There’s also the benefit of two up-and-coming yet seasoned young brewers learning from each other along the way, Casey said of he and Engel.
After the brewing process, though, the secrets of Casey’s special beers begin with a unique blending and aging process.
It’s called “mixed culture fermentation” — a pre-industrial era style of brewing born out of the traditions of European farmers who would make beer from grain harvested over the summer to help sustain the field workers through the winter months, he explained.
Unlike the lager-style beers brewed by their neighbors to the east in Germany and the ales that were more popular in England, the Belgians would blend different fruit flavors in with their beer for a more tart, less hoppy beer.
“It’s a type of brewing that has the most magic left in it,” said Casey, who has trained and worked professionally for 10 years in large breweries such as Coors and Anheuser Busch before striking out on his own.
“When you make these types of beers, there are a lot of unknowns, and every barrel is a little bit different,” he said. “They take a long time to age, and the transformation during that time is the miracle.”
The key is in the aging. Where most beers are brewed and bottled or sent to the tap within 10 to 20 days, Belgian-style Saisons are aged for anywhere from three to 12 months.
For Casey’s part, he reuses vintage oak barrels obtained from wineries. His blending cellar is filled with dozens of barrels of different sizes from wineries in California, with more on the way.
The wooden barrels allow for just enough oxidation that the yeast reacts in different ways. While wineries want the oak flavors when the barrels are new, Casey is looking for the interaction with the fermented wine flavors that remain in the barrels after most of that oaky flavor is gone.
“I also thought I would experiment with some whiskey barrels to see what different flavors I get from those,” he said of future plans.
Not only is the oak barrel aging beneficial to the process, “They’re a lot more romantic than stainless steel barrels,” Casey said.
Casey moved to the Roaring Fork Valley last year with his fiancee, Emily Dreman, who took a job at Whole Foods in Basalt.

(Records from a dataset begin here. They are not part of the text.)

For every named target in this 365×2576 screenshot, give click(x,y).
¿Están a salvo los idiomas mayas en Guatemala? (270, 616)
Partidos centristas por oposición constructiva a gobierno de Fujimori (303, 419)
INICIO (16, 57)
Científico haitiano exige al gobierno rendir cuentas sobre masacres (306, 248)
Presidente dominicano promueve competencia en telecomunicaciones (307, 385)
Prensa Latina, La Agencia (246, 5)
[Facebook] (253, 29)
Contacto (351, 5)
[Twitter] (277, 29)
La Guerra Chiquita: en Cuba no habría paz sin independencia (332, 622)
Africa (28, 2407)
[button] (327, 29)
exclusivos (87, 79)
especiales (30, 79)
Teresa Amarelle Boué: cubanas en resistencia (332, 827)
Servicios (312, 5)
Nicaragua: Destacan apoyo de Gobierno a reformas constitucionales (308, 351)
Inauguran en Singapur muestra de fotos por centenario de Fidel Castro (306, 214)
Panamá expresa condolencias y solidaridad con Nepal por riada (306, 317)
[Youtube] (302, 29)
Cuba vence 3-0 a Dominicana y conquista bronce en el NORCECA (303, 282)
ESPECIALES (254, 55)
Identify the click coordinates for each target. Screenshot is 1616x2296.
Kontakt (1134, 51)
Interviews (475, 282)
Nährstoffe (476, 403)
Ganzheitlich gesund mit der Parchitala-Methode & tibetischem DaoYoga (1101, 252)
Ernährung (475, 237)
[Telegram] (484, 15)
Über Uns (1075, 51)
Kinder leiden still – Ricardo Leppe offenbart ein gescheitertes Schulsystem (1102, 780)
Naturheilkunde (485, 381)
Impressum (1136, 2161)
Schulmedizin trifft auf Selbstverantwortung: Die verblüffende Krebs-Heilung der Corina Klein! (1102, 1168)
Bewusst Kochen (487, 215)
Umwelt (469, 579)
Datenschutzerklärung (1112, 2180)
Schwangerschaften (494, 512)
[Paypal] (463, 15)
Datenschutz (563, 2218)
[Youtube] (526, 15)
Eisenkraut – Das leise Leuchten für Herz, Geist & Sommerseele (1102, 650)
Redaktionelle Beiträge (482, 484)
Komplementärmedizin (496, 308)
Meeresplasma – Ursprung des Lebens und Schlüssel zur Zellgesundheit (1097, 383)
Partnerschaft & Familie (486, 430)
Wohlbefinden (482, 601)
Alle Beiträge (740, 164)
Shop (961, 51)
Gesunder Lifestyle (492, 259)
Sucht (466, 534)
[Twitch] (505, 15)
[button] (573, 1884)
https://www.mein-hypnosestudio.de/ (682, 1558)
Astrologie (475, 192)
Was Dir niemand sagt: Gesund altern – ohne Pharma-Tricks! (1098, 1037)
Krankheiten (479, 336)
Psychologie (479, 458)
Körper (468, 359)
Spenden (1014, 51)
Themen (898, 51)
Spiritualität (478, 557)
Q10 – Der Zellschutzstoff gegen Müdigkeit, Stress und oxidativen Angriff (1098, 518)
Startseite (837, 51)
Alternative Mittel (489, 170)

“Both of us fell in love with the valley, and I was ready for a change from my job at Coors,” said Casey, who went to the University of Colorado at Colorado Springs and obtained his master’s degree in brewing from University of California-Davis.
He got his start at Bristol Brewing in Colorado Springs, and is a second-generation brewmaster. His father, Greg Casey, recently retired from Coors Brewing Co.
The next tasting event at the barrel cellar will be Saturday, Sept. 6, and every first Saturday after that until early spring when Casey said he may expand the offerings. His brews are also available at Cooper Street Wine and Spirits in Glenwood Springs, and at Four Dogs Liquors in Basalt, next to Whole Foods.
Casey and Dreman are planning to get married this fall, and their honeymoon will take them back to Belgium where they’ve visited before, and probably a little more firsthand taste of the Old World brewing styles.
Future Casey Brewing releases are to include versions of Saison blended with fresh Western Slope fruits, such as sweet and sour cherries, peaches, plums and blackberries.